A camisa era cinza de um claro gasto pelo tempo. Abotoada até cima, não vá uma constipação de verão instalar-se naquele corpo que hoje é frágil. Comprou-a ainda na década de 60 para levar a um casamento de um primo afastado. A camisola de lã que trazia era de um verde desbotado, tingida no peito e puída nos cotovelos. Umas mãos como a cara, gretadas de sulcos e com um bronze de sol a sol, seguram tremulamente um cigarro.
O nervoso aparente de ver o tempo passar, fazem-no bater, a espaços, na mesa de madeira velha como ele, onde a Vera e o Robert juraram amor com a ponta de uma faca. Regressa sempre a esta mesa, porque tem com ela uma relação de cumplicidade. Quando aqui vem regressa a casa quando sai da mesma.

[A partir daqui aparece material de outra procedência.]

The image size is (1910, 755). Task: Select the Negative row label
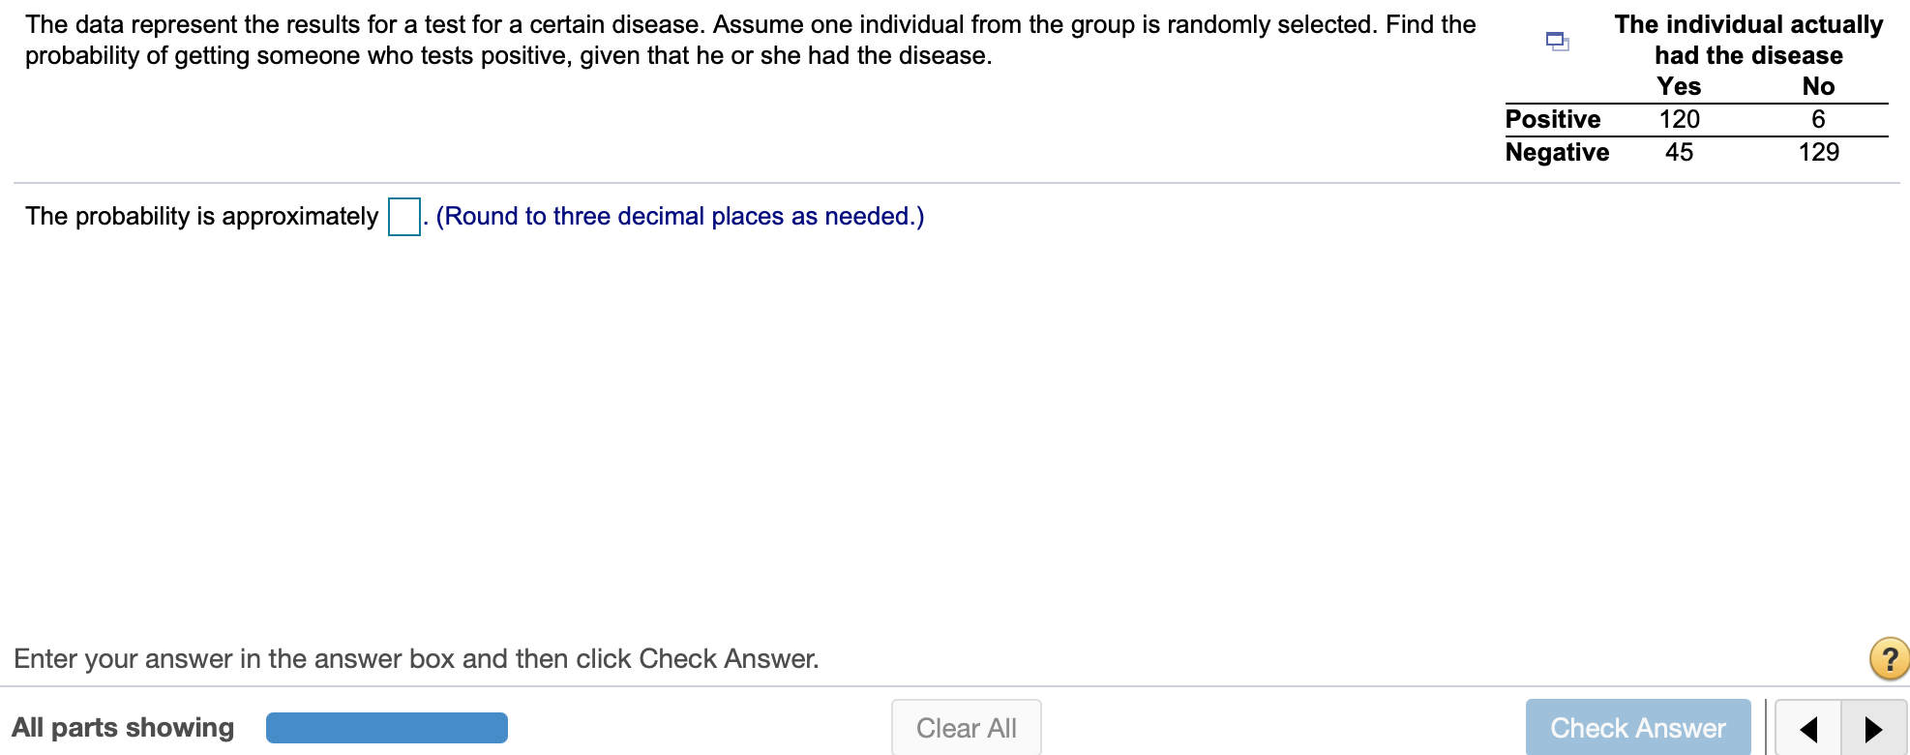pyautogui.click(x=1557, y=152)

Um chapéu preto, de feltro, com uma tira cinza, coçado, mas usado com o orgulho altivo de outros tempos, esconde uma calvície compensada pelo bigode bem aparado. A barba não está melhor desfeita porque se adivinha uma lâmina também ela anciã.
A mão continua a bater… a espaços.
Acende outro cigarro…companhia de uma vida que se vai apagando, lentamente, porque fica esquecido num cinzeiro de barro cor de sangue.

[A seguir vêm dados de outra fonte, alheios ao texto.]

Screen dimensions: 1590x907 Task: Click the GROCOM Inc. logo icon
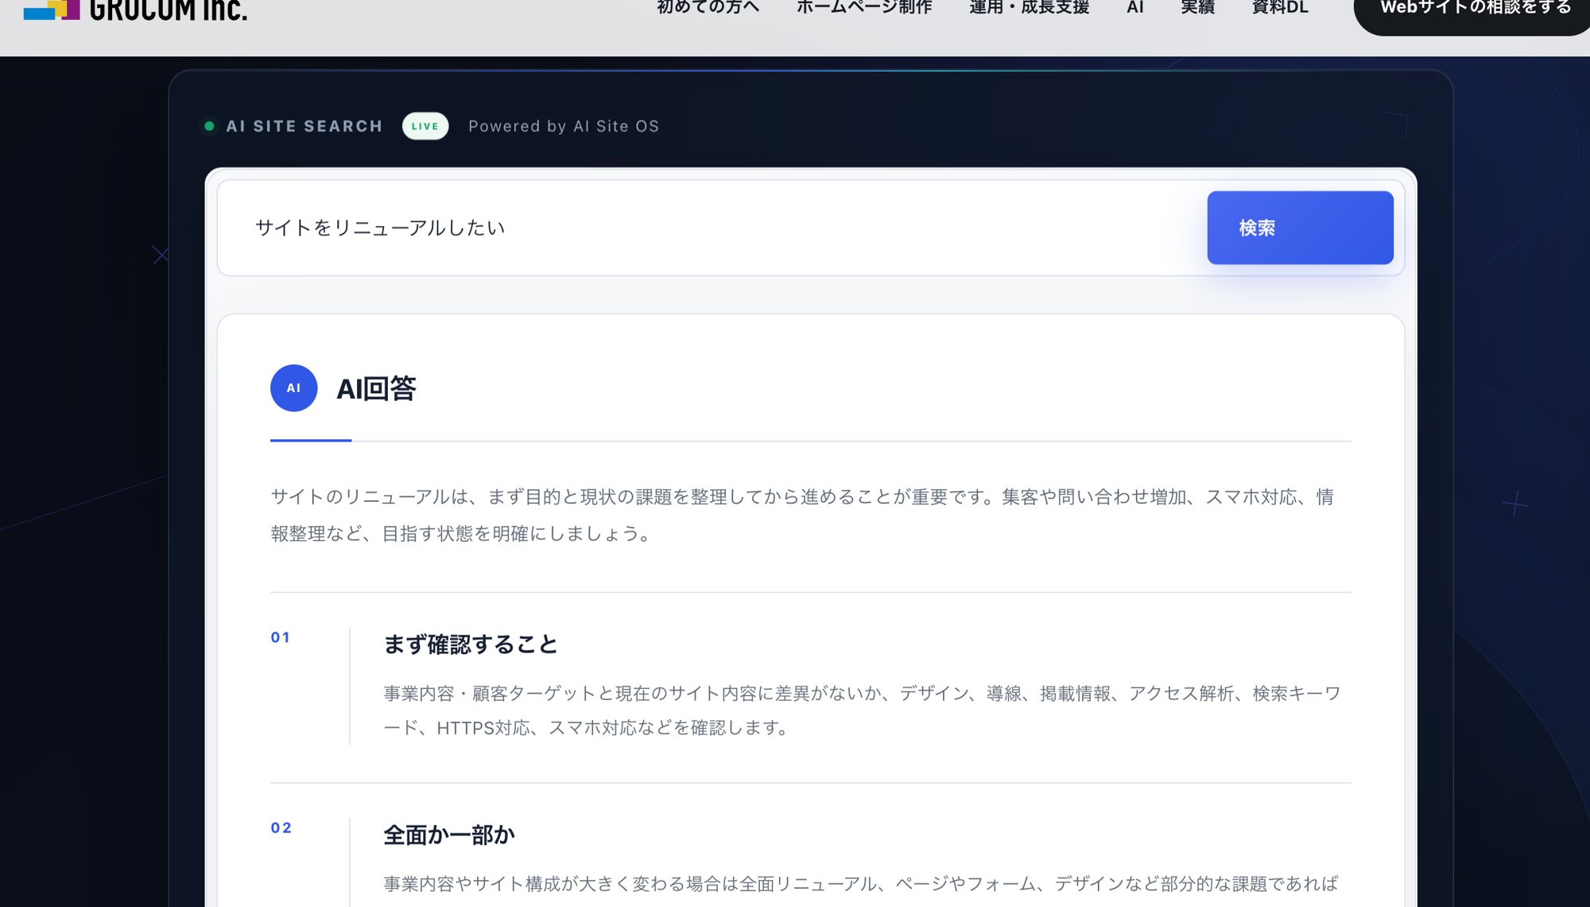pos(52,10)
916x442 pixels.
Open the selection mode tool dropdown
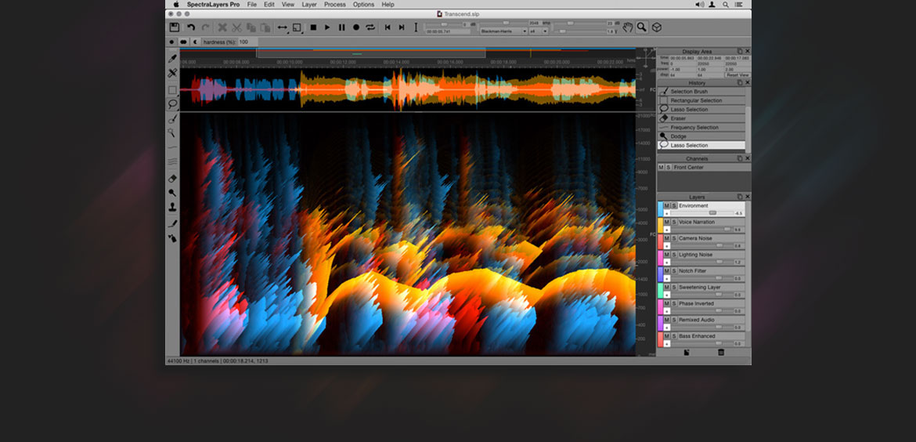pos(298,27)
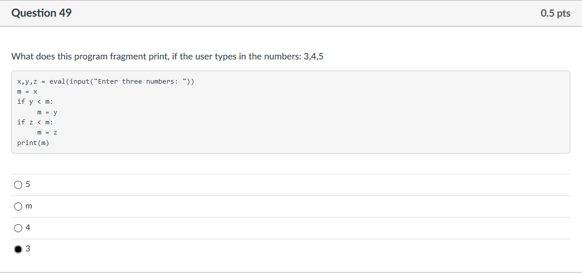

Os olhos contam mais histórias do que a voz consegue, contam o passado. Contam quando ele importava. A tristeza do olhar não é mais do que melancolia, esse sentimento atordoante que adormece os velhos horas a fio. Dias longos…demasiado longos.
Sempre com o olhar, convida-me a sentar. Penso que percebe que o observo. Assim que me sento à sua frente, inclina ligeiramente a cabeça como que agradecendo as conversas que vamos manter em silêncio.
Partilhamos dois vícios, o cigarro e o ouvir as conversas dos outros. O tema é cansativamente absurdo. Discutem-se frases , caras, culpas e erros de uns cartazes que por aí poluem paisagens e conversas mais interessantes.
Não sabe do que falam, porque não aprendeu a ler.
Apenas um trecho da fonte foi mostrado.